Saved entries:
---

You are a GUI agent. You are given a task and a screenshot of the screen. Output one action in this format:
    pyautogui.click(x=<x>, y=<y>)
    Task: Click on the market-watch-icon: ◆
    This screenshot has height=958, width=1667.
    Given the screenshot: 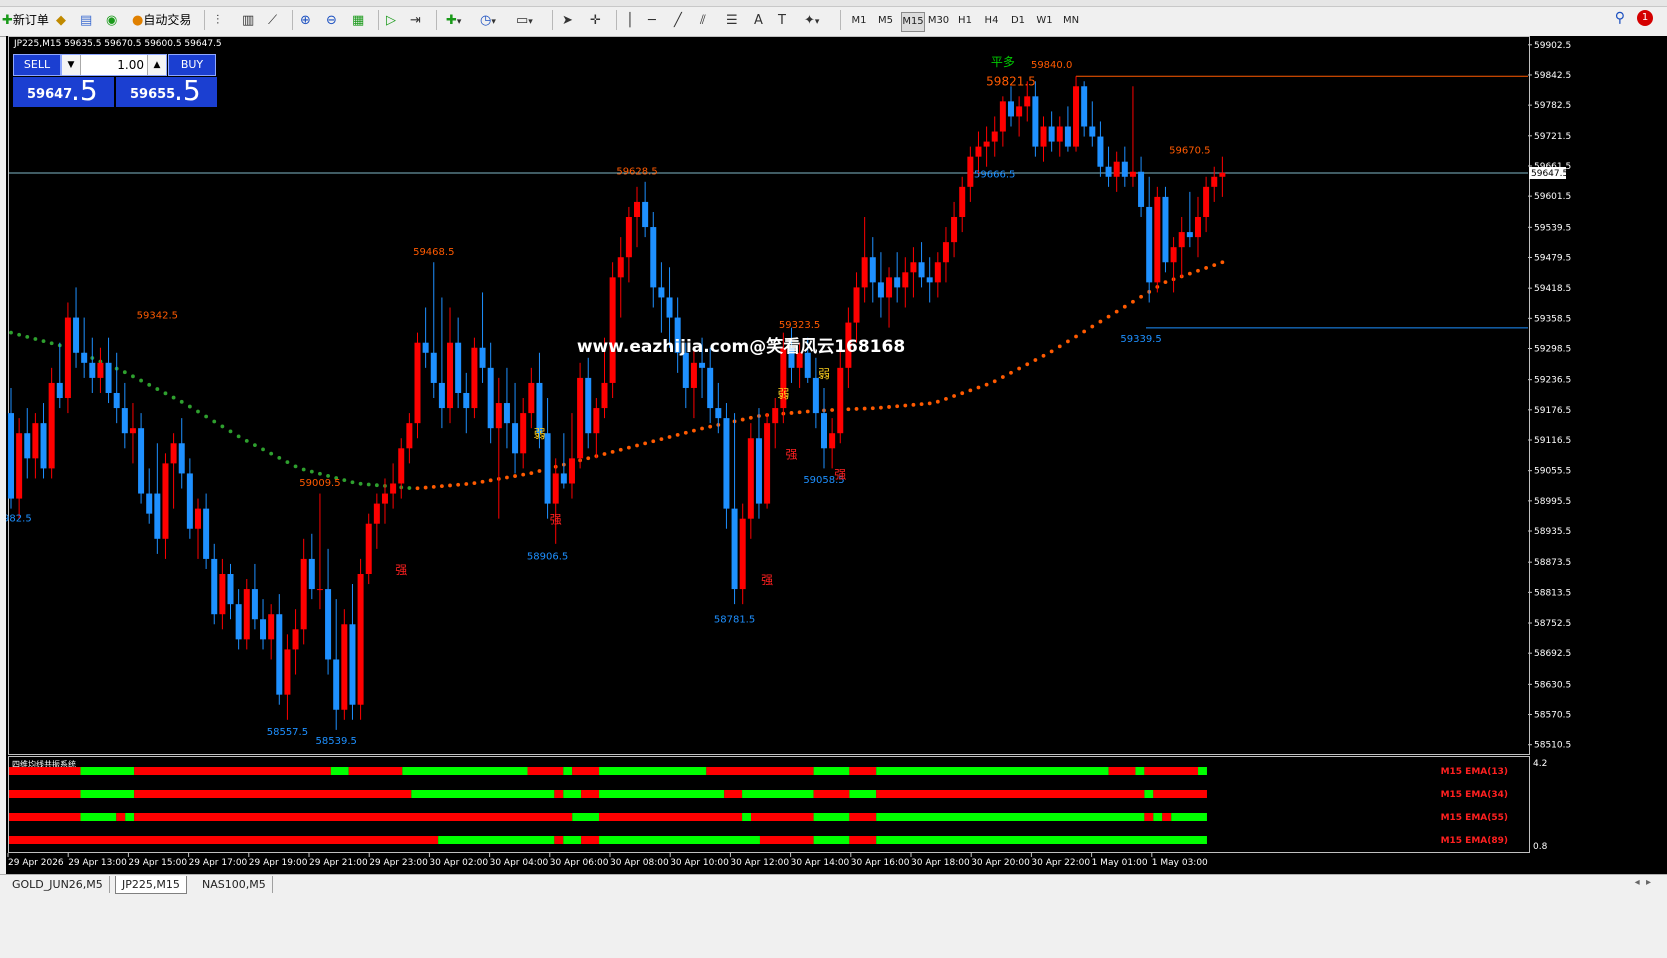 What is the action you would take?
    pyautogui.click(x=61, y=20)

---

* Exercise:
Rewrite the material from its first line through the line with "This screenshot has", and substitute "desktop assistant" for "GUI agent". Leave everything else unchanged.

* Result of this exercise:
You are a desktop assistant. You are given a task and a screenshot of the screen. Output one action in this format:
    pyautogui.click(x=<x>, y=<y>)
    Task: Click on the market-watch-icon: ◆
    This screenshot has height=958, width=1667.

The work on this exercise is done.